The laboratory explains that these operations have now enabled it to find “fully functional financial systems”. However, all this still has a slight impact on the financial calendar of the group.

Initially scheduled for mid-September, the publication of Virbac’s first half results will finally take place about two weeks later, i.e. September 28.

Concomitantly with this announcement, Virbac also announced the launch of a share buyback program, on a maximum volume of 100,000 shares, i.e. less than 1.25% of its capital, specifies the company. The maximum price has been set at 270 euros per title, meaning that this program will not exceed 27 million euros. The purchased shares will also be canceled by the company.

To this end, a mandate will be entrusted to an investment services provider with a term that will expire in September 2024.

Following all of these announcements, the Virbac share gained some ground on the Paris Stock Exchange, rising 2.1% to 271.5 euros around 10:10 a.m.

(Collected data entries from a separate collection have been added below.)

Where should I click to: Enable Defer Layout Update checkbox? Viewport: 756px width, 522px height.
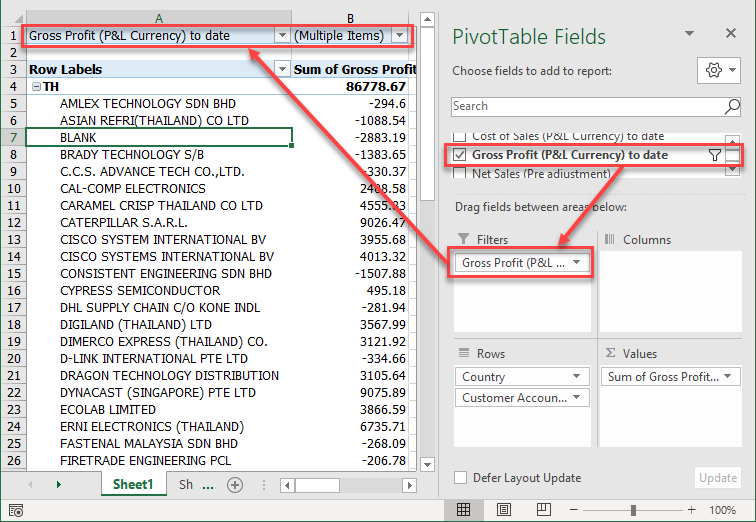(x=460, y=478)
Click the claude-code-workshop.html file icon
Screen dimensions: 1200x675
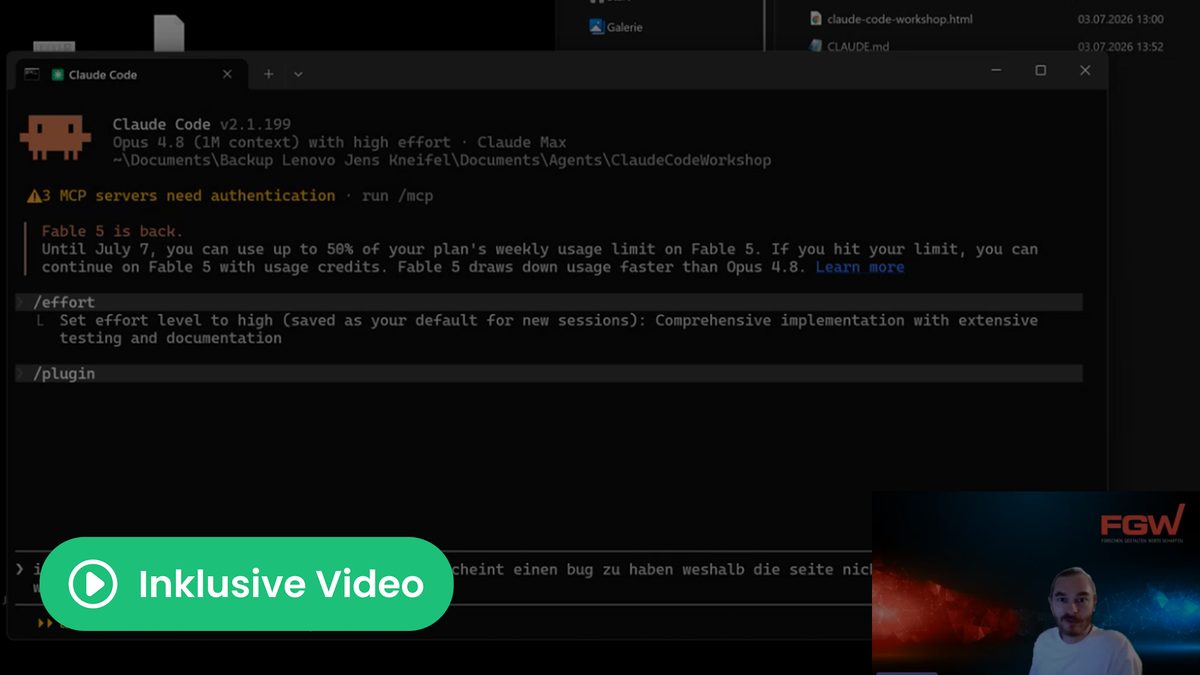click(x=815, y=19)
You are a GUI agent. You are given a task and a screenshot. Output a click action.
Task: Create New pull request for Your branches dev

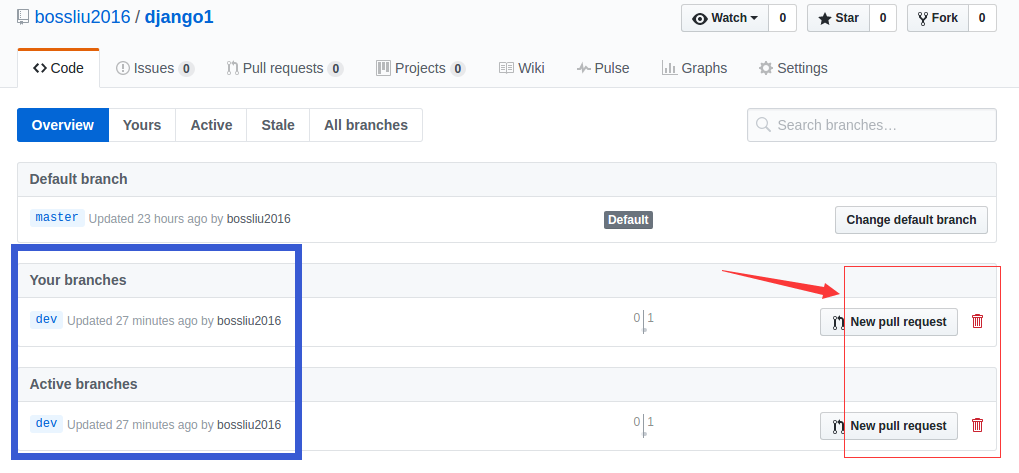pyautogui.click(x=889, y=322)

A difficult passage on the stock market

It should be remembered that Virbac is currently experiencing a difficult period on the stock market, with its share price falling by nearly 12% over three months. At the beginning of July, the company had to revise its financial forecasts for the current financial year. The group then mentioned, in addition to the financial repercussions of the cyberattack, the slowdown in its growth, and temporary limitations in the production capacity of vaccines for dogs and cats, which weighed on the absorption of its fixed costs as well as on its sales.

On Monday, Stifel lowered its recommendation from “buy” to “hold”, worrying about the group’s business prospects, with in particular a comparison base for the third quarter more demanding than it seems at first glance. .

“The 2023 momentum (dynamics, editor’s note) is weighed down by structural market elements (in normalization and estimated at +3% by the CFO), one-off factors (vaccine production capacity and cyberattack) and visibility remains limited. both on the evolution of price elasticity which could extend the transition period and on Chile’s recovery (the recovery, editor’s note), “said Sarah Thirion, of TP ICAP Midcap, in a note published on Wednesday. .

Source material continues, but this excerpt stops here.